Every line of the entries below that mentions "computer" is to be copied out.
-- Opening Marker --
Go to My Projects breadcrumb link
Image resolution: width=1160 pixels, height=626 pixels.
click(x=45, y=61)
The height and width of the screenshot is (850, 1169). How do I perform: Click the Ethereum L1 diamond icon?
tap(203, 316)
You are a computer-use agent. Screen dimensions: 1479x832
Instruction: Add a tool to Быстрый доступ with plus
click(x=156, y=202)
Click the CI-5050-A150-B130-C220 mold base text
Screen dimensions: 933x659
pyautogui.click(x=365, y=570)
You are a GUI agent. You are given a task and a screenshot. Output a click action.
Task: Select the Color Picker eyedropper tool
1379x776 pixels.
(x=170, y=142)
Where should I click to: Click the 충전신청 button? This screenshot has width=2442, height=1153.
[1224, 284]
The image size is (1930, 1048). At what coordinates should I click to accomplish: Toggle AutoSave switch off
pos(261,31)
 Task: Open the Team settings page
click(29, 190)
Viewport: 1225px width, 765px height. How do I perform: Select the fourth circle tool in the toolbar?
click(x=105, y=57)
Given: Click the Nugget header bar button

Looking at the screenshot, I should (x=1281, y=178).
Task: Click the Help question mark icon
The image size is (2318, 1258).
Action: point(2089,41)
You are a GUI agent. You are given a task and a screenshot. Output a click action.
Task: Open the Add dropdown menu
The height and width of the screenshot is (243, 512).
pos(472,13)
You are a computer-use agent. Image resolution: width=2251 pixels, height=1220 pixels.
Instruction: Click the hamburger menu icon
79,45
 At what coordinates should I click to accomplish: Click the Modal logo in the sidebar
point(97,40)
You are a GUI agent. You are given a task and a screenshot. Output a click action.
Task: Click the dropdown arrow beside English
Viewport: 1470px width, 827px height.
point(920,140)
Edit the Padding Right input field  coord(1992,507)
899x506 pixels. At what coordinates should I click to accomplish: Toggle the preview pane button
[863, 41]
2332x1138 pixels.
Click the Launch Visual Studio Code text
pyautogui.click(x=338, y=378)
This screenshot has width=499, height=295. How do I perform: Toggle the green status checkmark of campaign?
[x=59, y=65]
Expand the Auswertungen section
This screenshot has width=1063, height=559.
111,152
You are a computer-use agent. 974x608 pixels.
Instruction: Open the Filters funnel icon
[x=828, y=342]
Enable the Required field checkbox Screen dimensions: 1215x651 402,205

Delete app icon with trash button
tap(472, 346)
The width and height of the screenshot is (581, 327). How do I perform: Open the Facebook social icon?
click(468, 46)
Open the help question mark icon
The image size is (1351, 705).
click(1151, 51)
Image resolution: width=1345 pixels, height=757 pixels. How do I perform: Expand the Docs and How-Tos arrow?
-- Closing Marker --
### RESPONSE TO THIS TASK
You are a computer-use agent. Screen dimensions: 1479x832
You are a computer-use agent. Image resolution: width=2251 pixels, height=1220 pixels.
You are a computer-use agent. 974x608 pixels.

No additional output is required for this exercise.